Billy was a fan of music, it seems. And the CCB seem to be fans of Billy, which is why their 2019 edition of “Days of Music in Belém” is dedicated to none other than the bard himself.
Here’s what they tell us:
“Based on the monologue ‘All the world is a stage,’ given by Jacques in As You Like It… this cycle presents the seven phases of human life, from childhood to its decline and death, in quartet music and with the declamation of sonnets and excerpts from Shakespeare plays, which served as inspiration to James Derriça for this interpretation by the Camões Quartet.

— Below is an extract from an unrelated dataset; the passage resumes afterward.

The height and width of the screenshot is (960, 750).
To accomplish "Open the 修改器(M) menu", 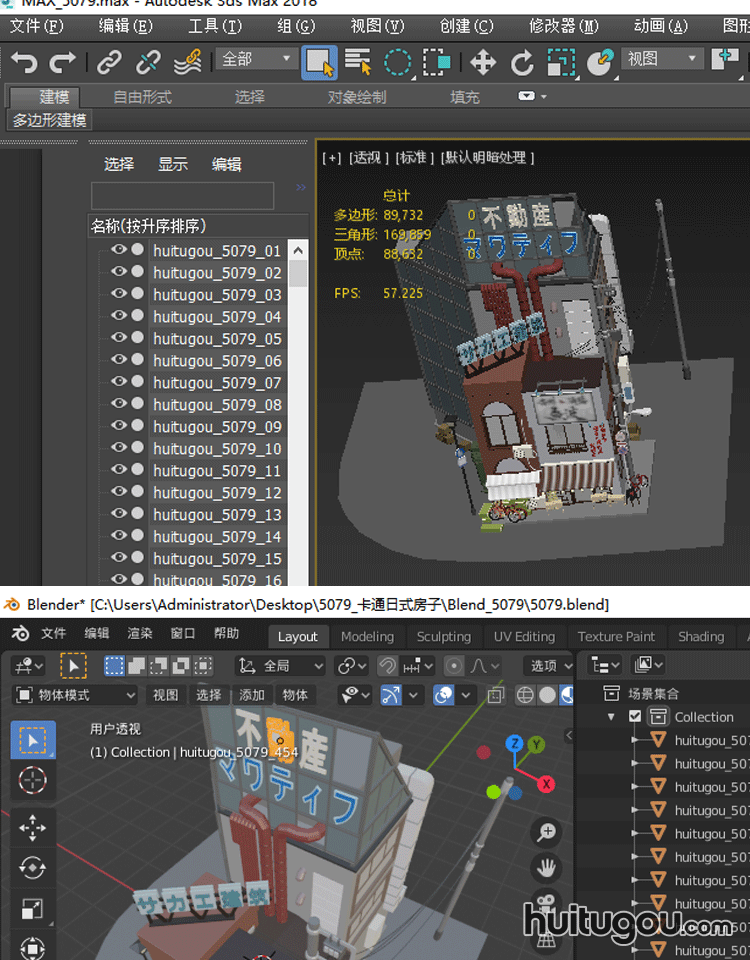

It is inspired by Joseph Haydn’s Seven Last Words of Christ on the Cross.
The number 7 (seven)- totality, perfection, consciousness, intuition, spirituality, and will – symbolizes the cyclical conclusion and renewal, the end of one world and the beginning of another, charged with symbolism both for the Christian world and for many others mythologies. Seven are the days of the week, the degrees of perfection, the heavenly spheres, the petals of roses that evoke the seven heavens, the seven angelic hierarchies, and all perfect sets.”

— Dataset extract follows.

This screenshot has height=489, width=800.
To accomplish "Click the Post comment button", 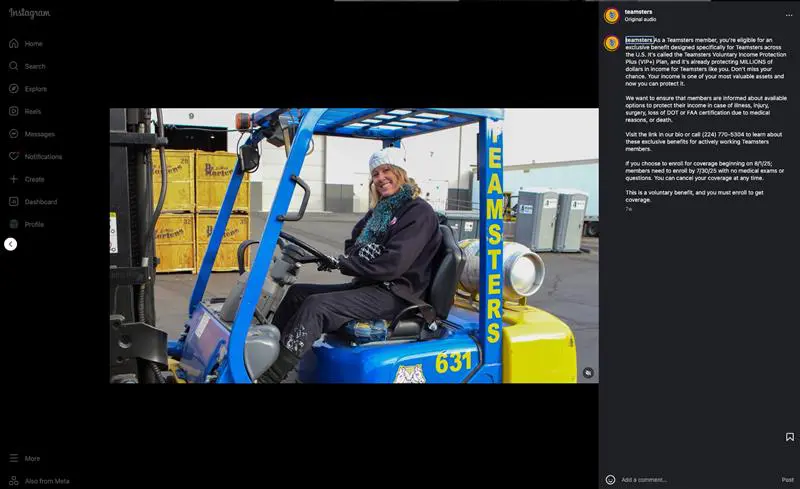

Come sit on the banks of the Tejo river and let some sweet harmony creep into your ears.

9,50€.
Tickets here.

Oh, and here’s the full monologue in case you forgot it:
“All the world’s a stage,
And all the men and women merely players;
They have their exits and their entrances,
And one man in his time plays many parts,
His acts being seven ages.
At first, the infant,
Mewling and puking in the nurse’s arms.
Then the whining schoolboy, with his satchel
And shining morning face, creeping like snail
Unwillingly to school.
And then the lover,
Sighing like furnace, with a woeful ballad
Made to his mistress’ eyebrow.
Then a soldier,
Full of strange oaths and bearded like the pard,
Jealous in honor, sudden and quick in quarrel,
Seeking the bubble reputation
Even in the cannon’s mouth.
And then the justice,
In fair round belly with good capon lined,
With eyes severe and beard of formal cut,
Full of wise saws and modern instances;
And so he plays his part.
The sixth age shifts
Into the lean and slippered pantaloon,
With spectacles on nose and pouch on side;
His youthful hose, well saved, a world too wide
For his shrunk shank, and his big manly voice,
Turning again toward childish treble, pipes
And whistles in his sound.
Last scene of all,
That ends this strange eventful history,
Is second childishness and mere oblivion,
Sans teeth, sans eyes, sans taste, sans everything.”